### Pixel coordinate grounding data
· · · ·

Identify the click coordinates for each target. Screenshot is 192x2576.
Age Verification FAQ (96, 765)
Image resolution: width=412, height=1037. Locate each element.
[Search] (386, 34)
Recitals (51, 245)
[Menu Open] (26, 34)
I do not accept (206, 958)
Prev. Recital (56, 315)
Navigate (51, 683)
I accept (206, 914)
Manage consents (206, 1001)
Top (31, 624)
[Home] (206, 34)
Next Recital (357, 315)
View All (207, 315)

· · · ·

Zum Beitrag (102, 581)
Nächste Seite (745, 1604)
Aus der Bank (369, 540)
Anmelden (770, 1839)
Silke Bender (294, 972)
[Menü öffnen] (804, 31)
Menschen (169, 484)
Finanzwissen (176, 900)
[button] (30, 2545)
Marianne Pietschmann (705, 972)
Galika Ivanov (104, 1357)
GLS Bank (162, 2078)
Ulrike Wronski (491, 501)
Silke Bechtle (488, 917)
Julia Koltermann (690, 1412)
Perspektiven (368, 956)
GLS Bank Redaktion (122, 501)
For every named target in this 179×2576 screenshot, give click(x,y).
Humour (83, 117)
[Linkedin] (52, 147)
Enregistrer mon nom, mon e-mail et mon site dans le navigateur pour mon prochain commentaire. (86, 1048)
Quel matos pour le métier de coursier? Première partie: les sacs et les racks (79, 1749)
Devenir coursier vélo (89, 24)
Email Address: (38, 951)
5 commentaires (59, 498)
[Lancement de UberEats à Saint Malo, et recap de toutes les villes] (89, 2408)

· · · ·

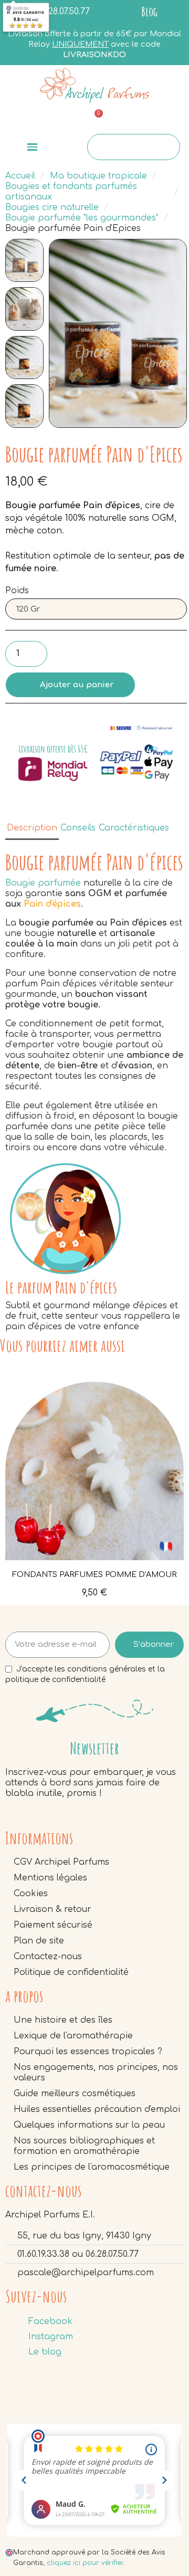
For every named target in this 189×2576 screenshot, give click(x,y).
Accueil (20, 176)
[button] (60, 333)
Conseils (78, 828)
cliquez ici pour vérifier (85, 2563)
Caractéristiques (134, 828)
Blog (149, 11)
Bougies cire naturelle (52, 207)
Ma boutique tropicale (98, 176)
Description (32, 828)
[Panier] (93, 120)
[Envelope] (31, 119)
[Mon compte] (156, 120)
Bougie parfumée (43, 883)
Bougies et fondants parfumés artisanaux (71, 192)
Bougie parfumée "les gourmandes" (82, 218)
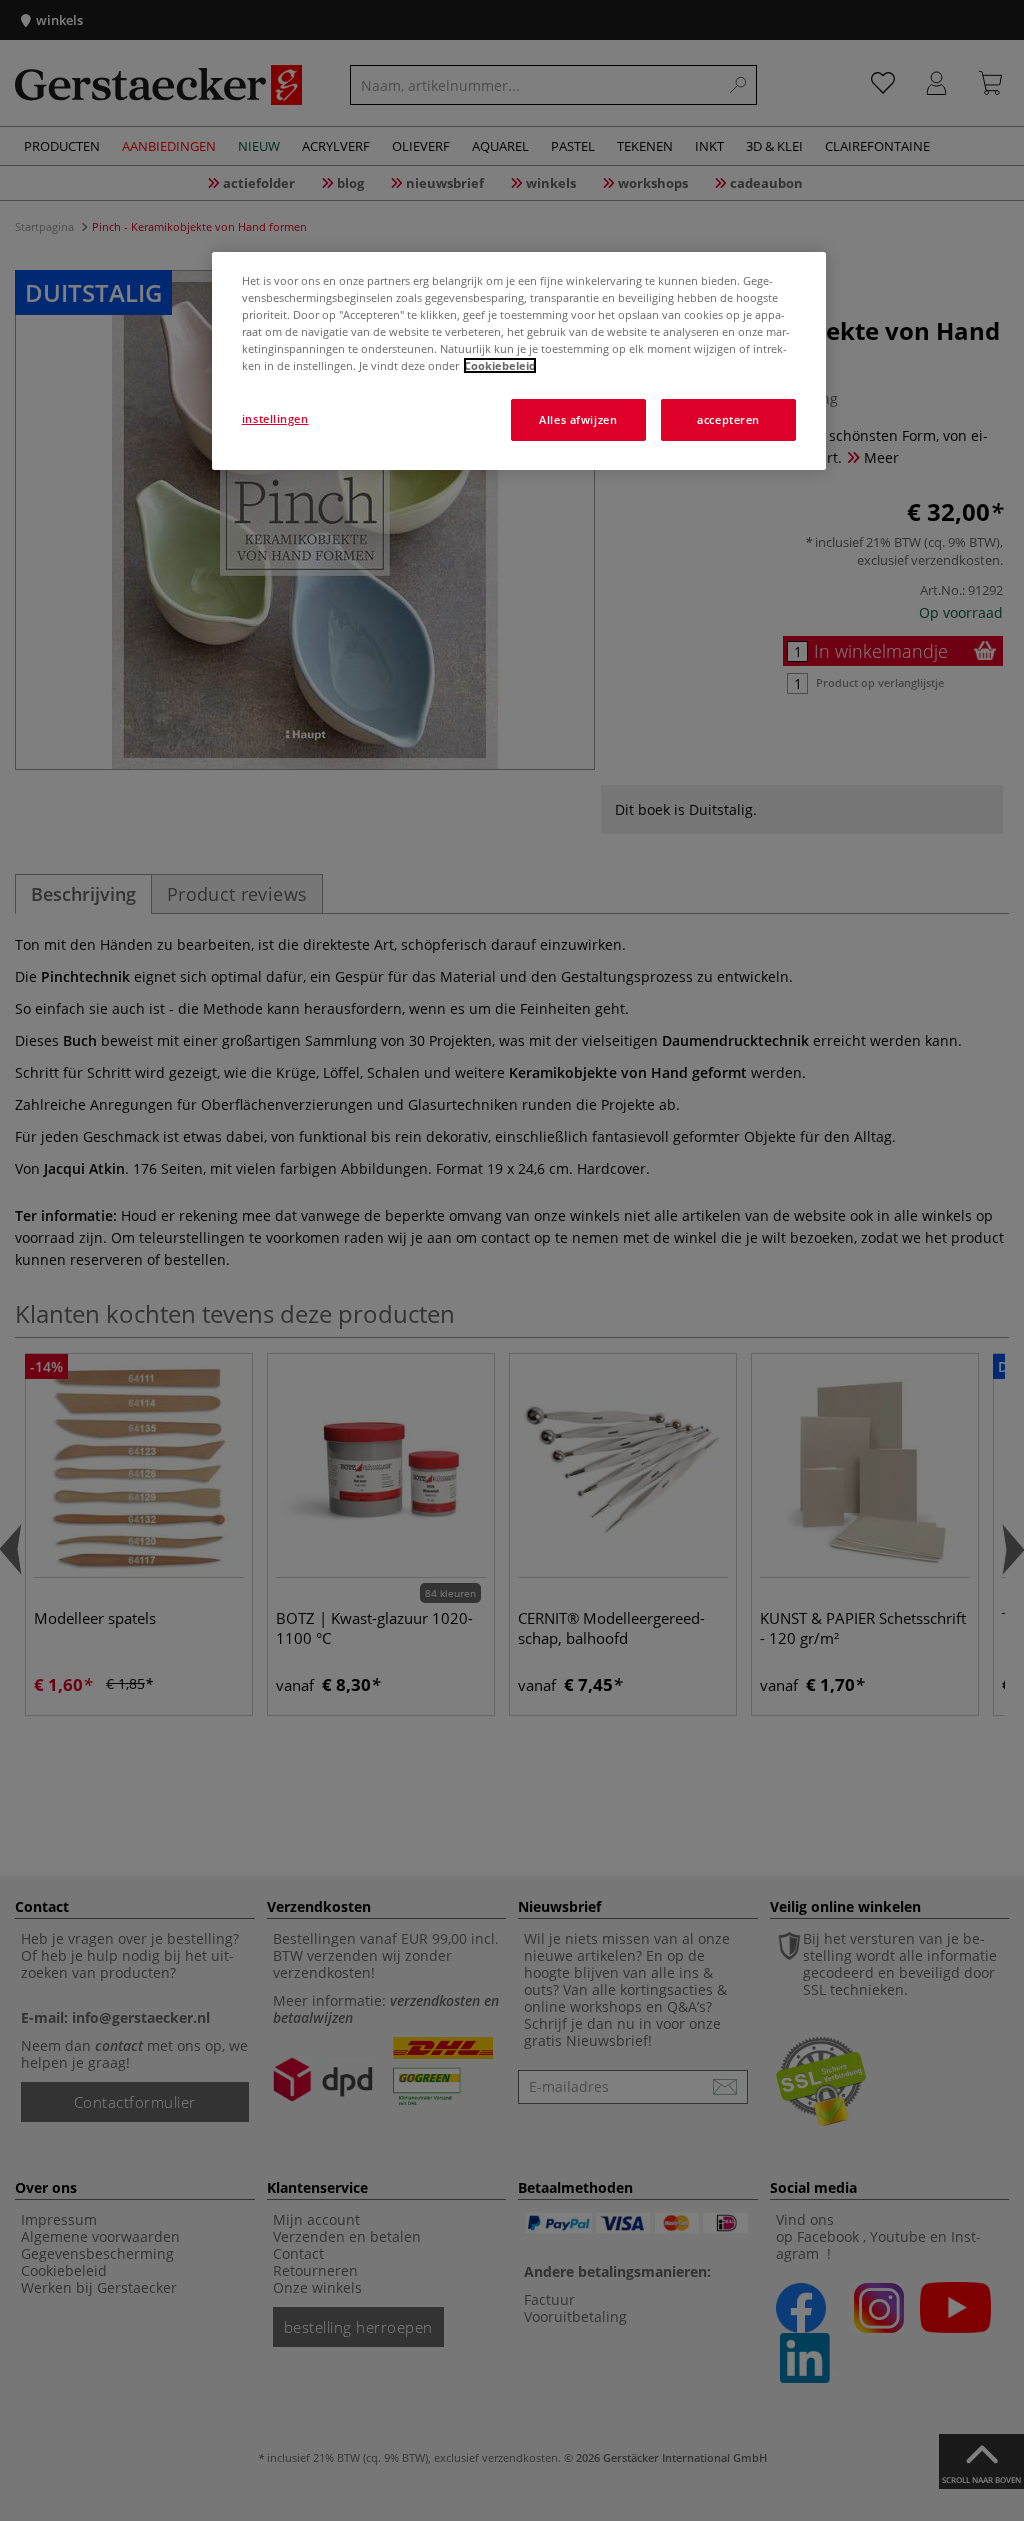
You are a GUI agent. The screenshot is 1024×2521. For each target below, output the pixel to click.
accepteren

· · · ·

### DIRECTIONS FOR THIS TASK
Would you print exactly, and only, the lines of the data above from the line with "Identify the click" through the line with "View All (207, 315)", inclusive?

### SOLUTION FOR THIS EXERCISE
Identify the click coordinates for each target. Screenshot is 192x2576.
Age Verification FAQ (96, 765)
Image resolution: width=412, height=1037. Locate each element.
[Search] (386, 34)
Recitals (51, 245)
[Menu Open] (26, 34)
I do not accept (206, 958)
Prev. Recital (56, 315)
Navigate (51, 683)
I accept (206, 914)
Manage consents (206, 1001)
Top (31, 624)
[Home] (206, 34)
Next Recital (357, 315)
View All (207, 315)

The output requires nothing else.